Chaenomeles speciosa ‘Contorta’ is one of the ‘early group’ of Chaenomeles, flowering from late January or early February until the end of March - or even later depending on the weather. Its flowers are delicate and white, tinted with an apple blossom pink, and it has unique twisting branches, making this cultivar unique both in flowering habit and form.
Gill Groombridge, Business Manager at Plant Heritage says: “The judges felt that David’s Chaenomeles speciosa ‘Contorta’ was this year’s worthy winner due to its rarity, distinctive form and cultural heritage having originated from Japan in 1929. Despite being known for its open form and well-displayed flowers - and having a long history as a cultivar in the UK - it has somehow lost its market position in recent years, making it increasingly rare.”
“With its attractive flowers and contorted branches providing interest for the rest of the year, it could have commercial potential as an ornamental garden plant and be well suited to floristry. It is a very worthy and relevant champion today and would make an excellent addition to any garden.”
Plant Heritage Chairman Cecilia Bufton announced David as this year’s winner to the crowd gathered in Hampton’s Floral Marquee, and David will receive a winner’s certificate, an engraved vase and a special plant label. David will also be given a Passiflora watering can by Burgon and Ball.
David Ford, National Plant Collection Holder said: “I am delighted to have won the Threatened Plant of the Year 2023. Plant Heritage's raison d'être is to conserve cultivated plants because, without this effort, unique and valuable plants will be lost forever to gardeners and horticulturalists. Chaenomeles speciosa 'Contorta' is the perfect example of this philosophy since it is quite unlike any other Chaenomeles currently available in the UK.”
“It also provides an important source of nectar for early bumblebees which no longer fully hibernate due to climate change. It is now more important than ever to conserve the cultivated plants that we have, as it is hard to predict which ones will be horticulturally and/or ecologically important in the future. I will happily continue to play my part with my National Plant Collection.”

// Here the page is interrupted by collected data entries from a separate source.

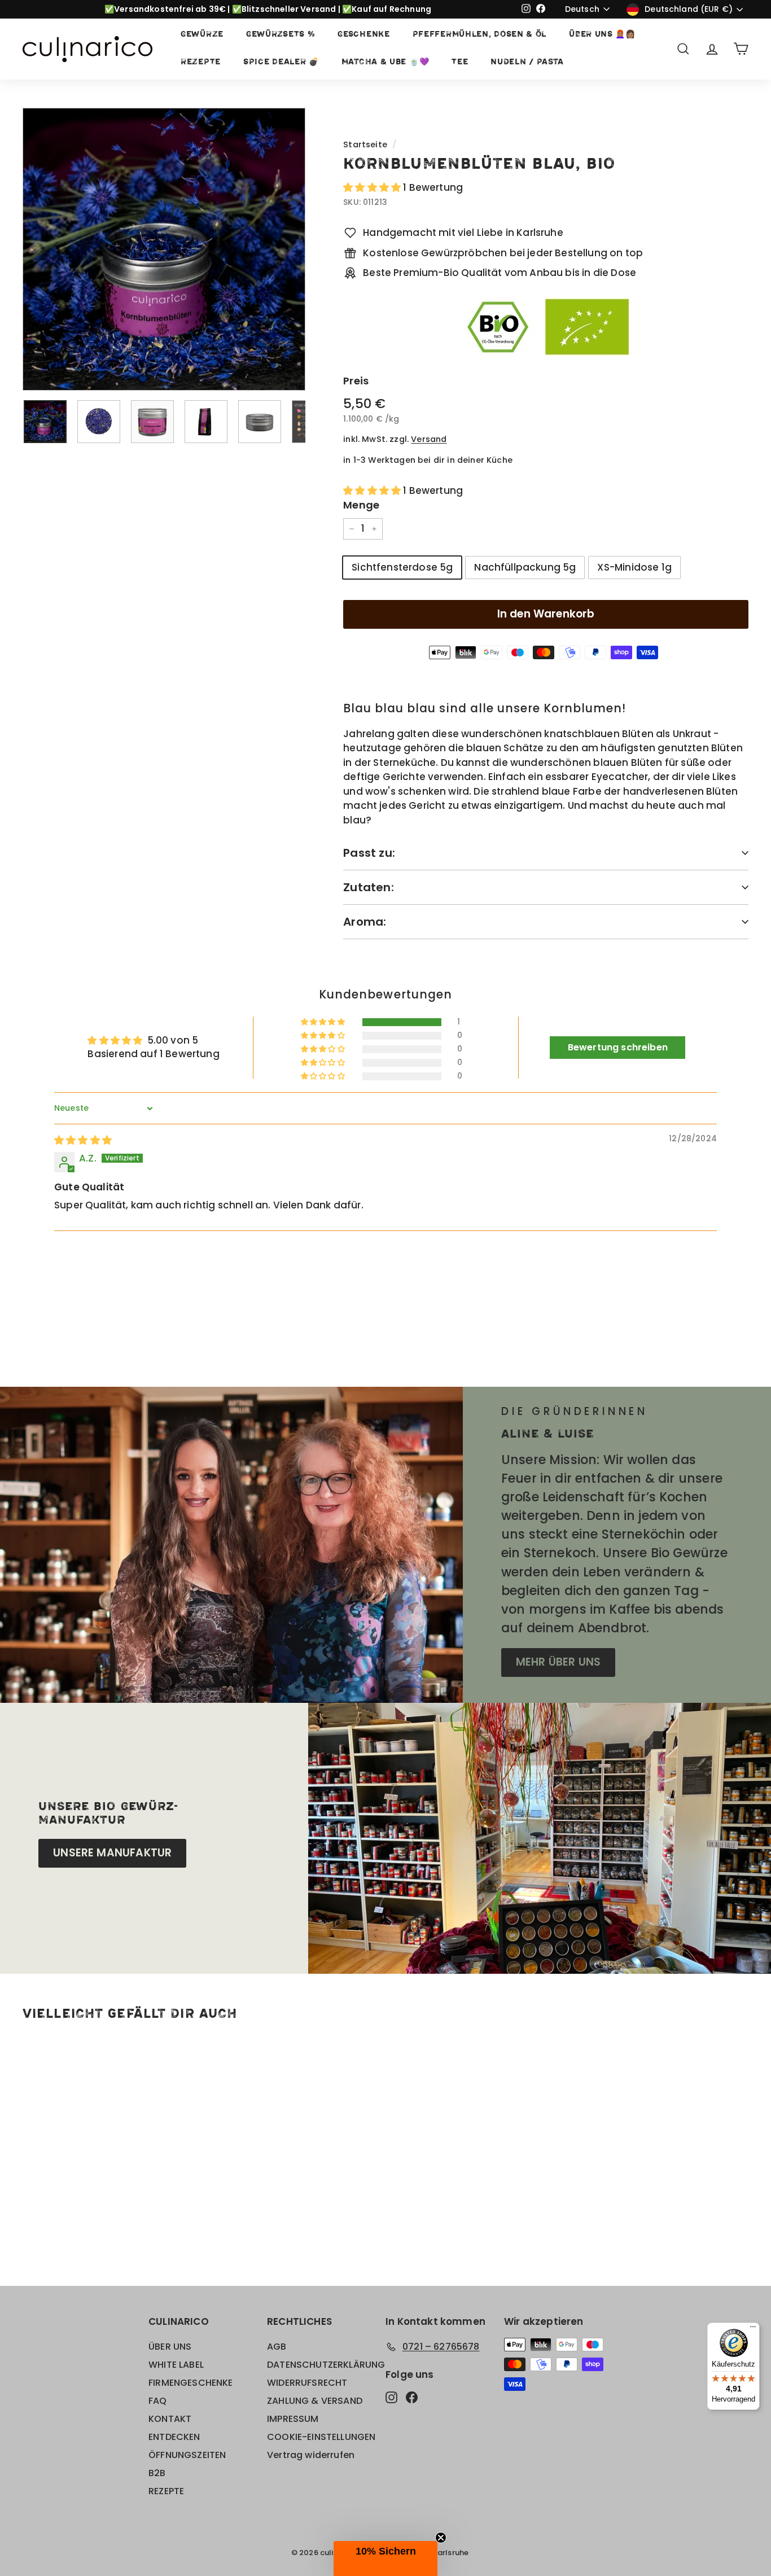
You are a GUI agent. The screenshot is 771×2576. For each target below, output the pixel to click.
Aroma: (364, 922)
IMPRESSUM (293, 2418)
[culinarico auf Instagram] (391, 2397)
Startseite (365, 144)
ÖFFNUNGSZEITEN (187, 2454)
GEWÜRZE (202, 34)
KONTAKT (169, 2418)
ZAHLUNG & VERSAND (314, 2400)
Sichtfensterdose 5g (402, 567)
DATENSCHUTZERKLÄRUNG (326, 2364)
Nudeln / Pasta (527, 62)
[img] (83, 1140)
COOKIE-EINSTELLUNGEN (321, 2436)
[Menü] (753, 2329)
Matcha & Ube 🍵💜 (385, 62)
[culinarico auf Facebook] (412, 2397)
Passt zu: (369, 853)
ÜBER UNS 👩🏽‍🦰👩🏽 (602, 34)
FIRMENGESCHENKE (190, 2382)
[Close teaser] (440, 2537)
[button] (373, 187)
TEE (460, 62)
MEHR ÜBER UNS (558, 1662)
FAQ (157, 2400)
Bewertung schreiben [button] (618, 1047)
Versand (428, 439)
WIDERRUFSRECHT (307, 2382)
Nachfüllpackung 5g (525, 567)
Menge (361, 505)
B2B (157, 2473)
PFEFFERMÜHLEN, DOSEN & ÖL (480, 34)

Since the competition was launched in 2020, numerous rare plants have been entered by those who share Plant Heritage’s passion for plant conservation and want to ensure that garden plants remain in cultivation and don’t become lost. Last year’s winner Roz Cooper is helping to set up a new National Plant Collection too, by supplying material from her Paeonia ‘Gleam of Light’ to a fellow gardener. This is creating a National Plant Collection of historic peonies in Cornwall - a fantastic step forward in helping to rebuild numbers of this plant which epitomises early summer.